• _TEXTABSCHNITT_:
Schätze aus der Wüste
‘Niemand kann in der Wüste leben und unverändert daraus hervorgehen. Er wird für immer, mehr oder weniger deutlich, das Zeichen des Nomaden tragen; und er wird immer das Heimweh nach diesem Leben spüren, ob leise oder brennend.’
(Wilfred Thesiger)
‘Geh hinein in die Wüste und fühl hin. Geh eine Weile, ein paar Stunden, ein paar Tage. Mach hell deine Sinne, lausche, rieche, schau, spür die Mühen deines Gehens und sei ein wenig zufrieden mit dir. Sei wahrhaftig mit deinen Problemen und hör auf, dich anzulügen. Denn eines ist sicher: Wer wahrhaftig in die Wüste geht, der kommt verändert wieder heraus.’ (Jürgen Werner)

• _VORLIEGENDES MATERIAL_:

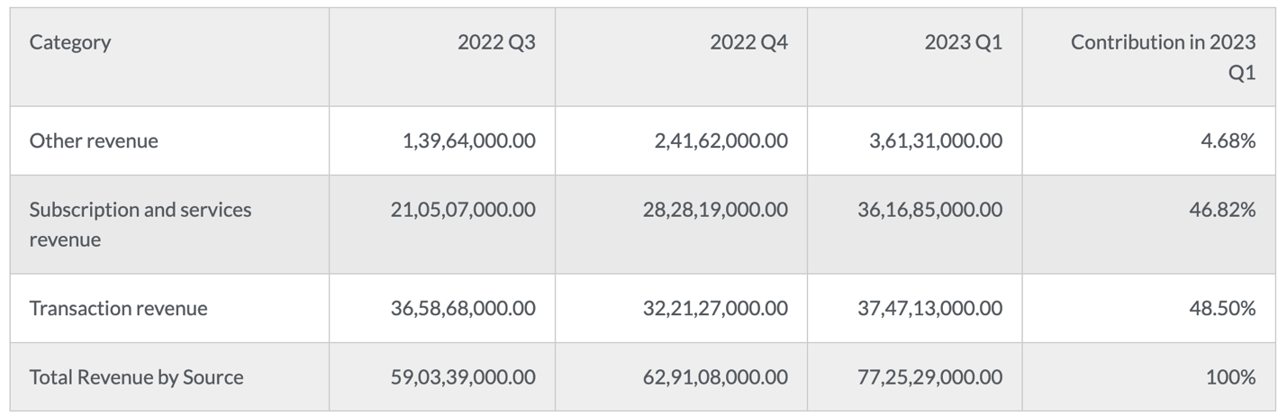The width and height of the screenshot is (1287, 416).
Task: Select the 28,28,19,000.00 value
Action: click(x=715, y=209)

---

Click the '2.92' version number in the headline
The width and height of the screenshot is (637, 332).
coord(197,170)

--

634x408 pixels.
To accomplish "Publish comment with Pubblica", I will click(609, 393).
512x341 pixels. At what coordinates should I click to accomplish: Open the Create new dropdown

• _AUFGABEN_:
1 – Zitiere aus dem Text über die Wüste wörtlich die Stelle von „Schätze aus der“ bis einschließlich „(Wilfred Thesiger)“.
2 – Schreib den Text über die Wüste nach seinem letzten Satz weiter.

• _GELÖSTE AUFGABEN_:
1 –
Schätze aus der Wüste
‘Niemand kann in der Wüste leben und unverändert daraus hervorgehen. Er wird für immer, mehr oder weniger deutlich, das Zeichen des Nomaden tragen; und er wird immer das Heimweh nach diesem Leben spüren, ob leise oder brennend.’
(Wilfred Thesiger)

2 –
Wir sollten unsere eigenen Souvenirs auspacken. Wir haben es verdient, uns selbst mit unseren Andenken aus der spirituellen Wüstenwanderung durch den Advent zu beschenken. Wir müssen sie nur auspacken. Wenn es uns gelingt, dieses Stück festzuhalten, sind wir im Besitz einer Oase im Alltag. Seltsamer Widerspruch und doch wahr: ein Stück Wüste als unsere Oase im Getriebe unseres Lebens. Schenken wir uns also die Zeit, ab und zu in unsere Oase zu pilgern. Dabei muss jeder seinen eigenen Weg finden, der ihn in seine Oase führt. Aber all das, was wir in der Wüste erfahren haben, wird uns dabei helfen. Wir haben die Zeit, um uns Zeit zu schenken. Wir müssen sie uns nicht nehmen. Gehen wir einfach etwas langsamer durch unseren Alltag – dann und wann – , und wir haben den ersten Schritt getan hin zu unserer eigenen Oase. Wir bestimmen das Tempo unserer Schritte, wir können uns Zeit schenken, wenn wir dies nur wollen.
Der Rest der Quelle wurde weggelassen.